Divulgazione, Recensioni

Recensione Cattivi scienziati di Enrico Bucci




Era da tempo che meditavo di inaugurare una rubrica dedicata alla saggistica scientifica, dunque quando mi è arrivata la proposta della Add Editore (casa editrice di cui abbiamo avuto già modo di parlare qui) di scegliere alcune letture dal loro catalogo per parlarvene, mi è subito tornato in mente questo titolo, che avevo notato nel loro stand al Pisa Book Festival. In realtà poi il loro gentilissimo addetto all’ufficio stampa, Enea, mi ha proposto in parallelo anche un altro titolo, di cui avremo modo di parlare molto presto qui sul blog, e il bellissimo pacchetto è giunto a casa qualche settimana fa (trovate qui la foto); ho dunque iniziato a leggere il saggio di Bucci sia per la grande curiosità che mi aveva suscitato fin dal primo incontro, sia come occasione per avviare finalmente questa rubrica con la quale spero di incuriosirvi d’ora innanzi.

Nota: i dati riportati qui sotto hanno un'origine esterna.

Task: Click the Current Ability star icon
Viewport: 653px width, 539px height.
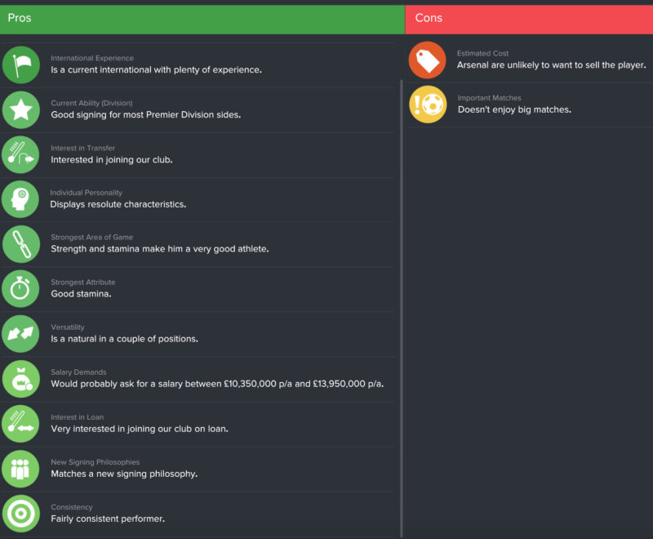Action: click(21, 110)
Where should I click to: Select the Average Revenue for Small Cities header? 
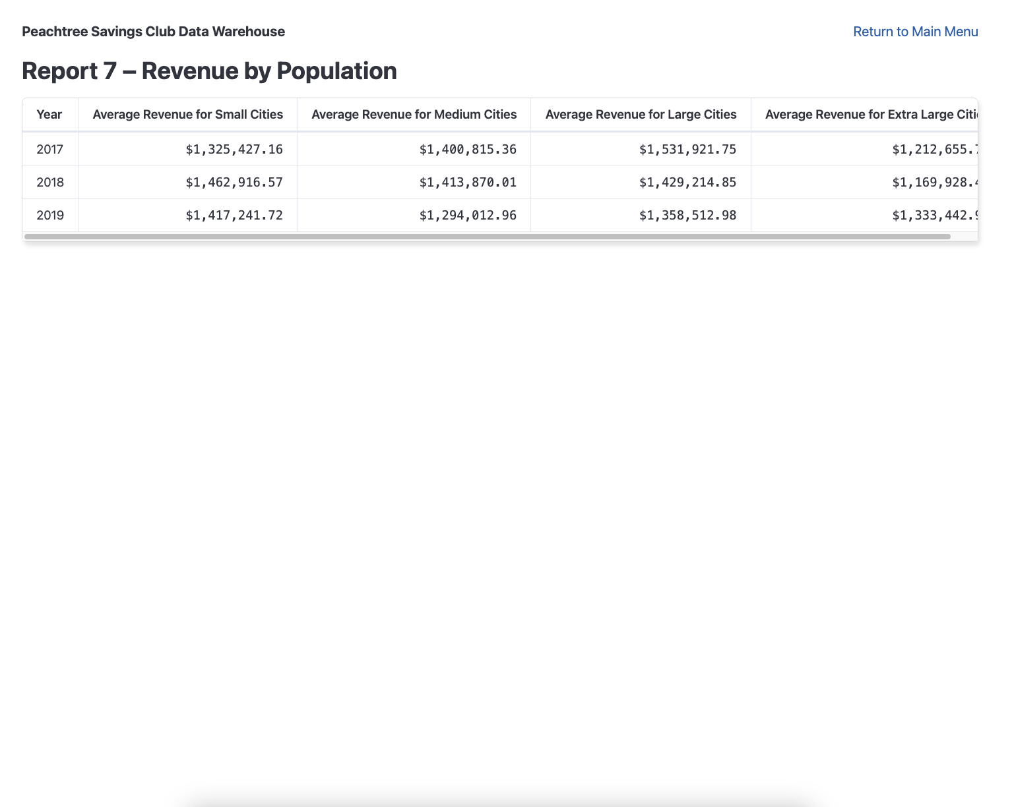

A primo acchito, guardando il titolo e leggendo la quarta di copertina, come scelta di apertura potrà sembrarvi bizzarra, ma trovo che spesso non vi sia modo migliore per celebrare una disciplina e una passione che analizzarne con spirito critico e fredda lucidità anche e soprattutto gli aspetti meno positivi e più spiacevoli, nell’ottica ovviamente di migliorarli.
Così eccomi dunque ad aprire questo discorso sulla scienza e sulla sua divulgazione parlando di uno dei più grossi problemi che l’affliggono, ovvero la cosiddetta pratica del FFP (Falsificazione – Fabbricazione – Plagio). Ebbene sì, come ogni attività umana, anche la nostra amata scienza presenta le sue mele marce, ma il saggio di Bucci non serve solo da condanna, bensì da investigazione delle cause che generano la disonestà scientifica e soprattutto da spunto per nuove forme di prevenzione e miglioramento dell’ambiente scientifico.
Così, dividendo il discorso sostanzialmente in tre macro sezioni, Bucci ci presenta il fenomeno della frode nella ricerca scientifica e ne analizza le cause scatenanti, ne soppesa gli effetti più drastici, per poi chiudere con le soluzioni già in atto e quelle applicabili in futuro (quest’ultime che riguardano soprattutto le giovani menti e il pubblico diciamo “laico”).
Da insider dell’ambiente della ricerca, ma soprattutto da fondatore di un’azienda dedita proprio alla scoperta delle frodi nelle pubblicazioni, Bucci ci trascina dentro il mondo delle pubblicazioni scientifiche con dovizia di particolari, partendo da un’interessante metafora con gli elettricisti (leggere per credere, una trovata a mio avviso alquanto funzionante), per poi penetrare sempre più in profondità attraverso numerosi esempi di casi noti e reali di frode rintracciata e condannata e descrivendoci minuziosamente come avvengono le frodi scientifiche ma soprattutto evidenziando quanto sia complesso individuare i frodatori in una massa di dati e ricerche che raggiunge cifre ormai folli ogni anno (si parla di diversi milioni di pubblicazioni).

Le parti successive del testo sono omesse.